El Comecasas / Gonzalo R. Quintana. - 1a ed. - Pilar : Tequisté. TXT, 2021.
Libro digital, EPUB
Archivo Digital: descarga y online
ISBN 978-987-4935-78-6
1. Narrativa Argentina. 2. Novelas de Aventuras. 3. Literatura Infantil y Juvenil. I. Título.
CDD A863.9283
A mis hijos, Ezequiel y Lucas,
que con sus preguntas y curiosidad me mostraron el camino hacia esta historia.
Hoy contaré, tal cual recuerdo, la historia de El comecasas. Pero antes, debo advertirles que se trata de una historia circular. Me refiero a esas que deben contarse ininterrumpidamente para que no vuelvan a repetirse.
Al final, cuando la conozcan completa, podrán contarla a todo aquel que quiera aprender una buena lección.
Esto, que a su vez alguien me contó, sucedió hace mucho tiempo, tanto, que pudo haber sido ayer. Y ocurrió en tierras muy lejanas, tanto, que pudo haber sido aquí a la vuelta.
Podríamos comenzar la narración desde cualquiera de los personajes que sufrieron la desgracia, pero debo reconocer que me he encariñado especialmente con el niño pescador.
Fue en un equinoccio de otoño, en la pacífica bahía de Lembuu. Allí, donde nadie miraría, en el pueblo costero de Torre Baja, preparaban como cada año las fiestas locales con su tradicional mercado popular.

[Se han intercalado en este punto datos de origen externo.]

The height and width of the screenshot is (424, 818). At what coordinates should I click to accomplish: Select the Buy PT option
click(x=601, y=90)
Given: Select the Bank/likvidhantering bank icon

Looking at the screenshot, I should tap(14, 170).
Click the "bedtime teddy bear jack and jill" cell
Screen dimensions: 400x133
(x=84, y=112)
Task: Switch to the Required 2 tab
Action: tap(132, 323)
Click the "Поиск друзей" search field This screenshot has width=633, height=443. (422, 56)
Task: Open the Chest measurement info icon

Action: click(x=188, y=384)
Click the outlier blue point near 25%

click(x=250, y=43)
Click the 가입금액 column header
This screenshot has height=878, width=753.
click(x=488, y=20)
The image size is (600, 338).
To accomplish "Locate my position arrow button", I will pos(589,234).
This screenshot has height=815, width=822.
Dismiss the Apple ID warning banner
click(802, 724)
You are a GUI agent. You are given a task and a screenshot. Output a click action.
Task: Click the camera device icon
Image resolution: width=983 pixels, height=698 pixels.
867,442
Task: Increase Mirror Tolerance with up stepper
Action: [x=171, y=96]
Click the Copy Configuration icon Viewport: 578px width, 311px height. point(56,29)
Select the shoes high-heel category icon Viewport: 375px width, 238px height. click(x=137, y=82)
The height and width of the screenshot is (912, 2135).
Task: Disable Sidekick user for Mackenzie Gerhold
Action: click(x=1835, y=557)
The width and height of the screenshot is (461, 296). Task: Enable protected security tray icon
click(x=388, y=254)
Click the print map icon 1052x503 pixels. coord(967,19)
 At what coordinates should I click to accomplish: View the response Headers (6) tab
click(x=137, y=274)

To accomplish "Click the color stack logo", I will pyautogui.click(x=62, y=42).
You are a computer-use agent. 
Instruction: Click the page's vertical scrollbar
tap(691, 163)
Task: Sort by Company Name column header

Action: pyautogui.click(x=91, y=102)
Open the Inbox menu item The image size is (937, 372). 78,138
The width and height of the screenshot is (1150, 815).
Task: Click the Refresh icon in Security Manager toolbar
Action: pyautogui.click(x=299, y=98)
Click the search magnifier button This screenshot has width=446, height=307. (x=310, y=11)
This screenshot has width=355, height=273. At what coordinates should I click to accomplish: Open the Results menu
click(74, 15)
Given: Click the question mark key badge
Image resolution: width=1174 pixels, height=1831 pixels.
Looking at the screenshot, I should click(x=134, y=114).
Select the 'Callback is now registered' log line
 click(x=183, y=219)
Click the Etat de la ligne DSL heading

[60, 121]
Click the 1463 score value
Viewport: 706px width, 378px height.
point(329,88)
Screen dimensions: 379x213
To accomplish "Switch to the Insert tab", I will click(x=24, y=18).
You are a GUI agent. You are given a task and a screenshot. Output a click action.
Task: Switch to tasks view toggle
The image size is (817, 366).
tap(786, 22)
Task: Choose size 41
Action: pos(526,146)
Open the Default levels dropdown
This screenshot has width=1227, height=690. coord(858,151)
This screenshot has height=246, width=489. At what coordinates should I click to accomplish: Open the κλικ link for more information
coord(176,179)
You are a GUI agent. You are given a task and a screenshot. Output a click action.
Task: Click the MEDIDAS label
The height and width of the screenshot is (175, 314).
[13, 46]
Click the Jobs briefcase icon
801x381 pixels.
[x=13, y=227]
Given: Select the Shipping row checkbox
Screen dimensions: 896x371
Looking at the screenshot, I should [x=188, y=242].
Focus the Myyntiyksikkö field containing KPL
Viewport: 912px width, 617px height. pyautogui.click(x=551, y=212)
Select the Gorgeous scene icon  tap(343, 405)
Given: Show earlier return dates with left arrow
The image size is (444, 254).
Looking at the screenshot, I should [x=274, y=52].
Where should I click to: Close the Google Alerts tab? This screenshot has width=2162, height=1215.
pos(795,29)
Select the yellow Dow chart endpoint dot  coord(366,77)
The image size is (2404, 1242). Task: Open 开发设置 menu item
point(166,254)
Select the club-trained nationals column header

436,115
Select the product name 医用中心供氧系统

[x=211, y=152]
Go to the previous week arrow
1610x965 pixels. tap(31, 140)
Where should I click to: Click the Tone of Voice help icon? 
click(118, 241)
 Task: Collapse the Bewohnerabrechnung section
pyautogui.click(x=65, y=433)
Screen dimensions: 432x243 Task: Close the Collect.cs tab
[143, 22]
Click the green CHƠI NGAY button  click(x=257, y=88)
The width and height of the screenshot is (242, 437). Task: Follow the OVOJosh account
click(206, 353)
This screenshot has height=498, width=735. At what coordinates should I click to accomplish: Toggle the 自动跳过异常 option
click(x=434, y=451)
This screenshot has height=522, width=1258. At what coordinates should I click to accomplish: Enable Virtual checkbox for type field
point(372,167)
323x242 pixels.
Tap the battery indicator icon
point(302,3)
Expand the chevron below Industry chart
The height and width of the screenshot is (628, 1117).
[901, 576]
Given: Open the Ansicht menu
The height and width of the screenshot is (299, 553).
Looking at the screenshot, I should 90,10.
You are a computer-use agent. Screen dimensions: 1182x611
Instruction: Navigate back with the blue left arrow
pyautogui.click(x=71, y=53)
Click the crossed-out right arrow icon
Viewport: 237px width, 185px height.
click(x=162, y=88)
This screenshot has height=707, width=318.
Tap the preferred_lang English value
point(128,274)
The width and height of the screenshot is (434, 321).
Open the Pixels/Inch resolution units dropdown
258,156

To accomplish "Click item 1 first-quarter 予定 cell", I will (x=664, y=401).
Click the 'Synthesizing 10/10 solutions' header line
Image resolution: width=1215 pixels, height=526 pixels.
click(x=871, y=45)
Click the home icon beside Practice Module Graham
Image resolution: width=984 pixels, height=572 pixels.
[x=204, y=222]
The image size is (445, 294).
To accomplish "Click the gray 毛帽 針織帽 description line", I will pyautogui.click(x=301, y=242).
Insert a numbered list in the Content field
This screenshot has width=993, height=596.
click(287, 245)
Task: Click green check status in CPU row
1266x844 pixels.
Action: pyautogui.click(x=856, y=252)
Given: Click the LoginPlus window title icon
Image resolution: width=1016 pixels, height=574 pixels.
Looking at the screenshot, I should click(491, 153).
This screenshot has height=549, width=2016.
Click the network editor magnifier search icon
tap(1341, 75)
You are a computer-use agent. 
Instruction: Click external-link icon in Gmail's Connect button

Mientras el pueblo ostentaba colaboración y entusiasmo, Amis y su hijo mayor, Aldar, recogían redes mar adentro.
—Dieciocho meros y sesenta sardinas —dijo el padre haciendo un detenido recuento—, volvamos a casa.
—Me gustaría pescar un poco más… ¡Así tendríamos más pescados! —dijo Aldar emocionado, mirando las olas.
Su padre, hombre sencillo, sonrió.
—¿Y para qué querrías más pescados?
—Para tener más dinero yyy… bueno, gastarlo en la feria —respondió el niño tímidamente.
—Mira Aldar, tu cansado padre ya no puede enseñarte muchas cosas, pero de las que aún me quedan por decirte, quiero que recuerdes bien esta —dijo y se aproximó a su hijo con la red en la mano—: esta red, confeccionada por ti y tu abuela, puede recoger solo un número de peces y no más. ¿Verdad? —Aldar asintió con la cabeza—. Y este bote puede llevar cierto número de personas y no más. ¿De acuerdo? —El temprano pescador no entendía aún la intención de las palabras de su padre—. Tu madre y tu hermana comen un mero entre las dos; tú y yo nos comemos dos meros, y un cuarto se lo damos al viejo Ermo, que ya no puede salir a pescar. El resto lo llevamos al mercado. Así encontramos la felicidad día a día. No nos hace falta nada más.
—Pero si cogiéramos más peces, podríamos tener más monedas y no saldríamos a la mar todos los días —dijo Aldar mientras rescataba un cangrejo de la red para lanzarlo de regreso a las aguas.
Amis podría triplicar su pesca diaria, no obstante, quería enseñarle a su heredero la importancia de recolectar únicamente lo necesario para vivir, y controlar su ansiedad, disfrutando libremente cada etapa de la vida.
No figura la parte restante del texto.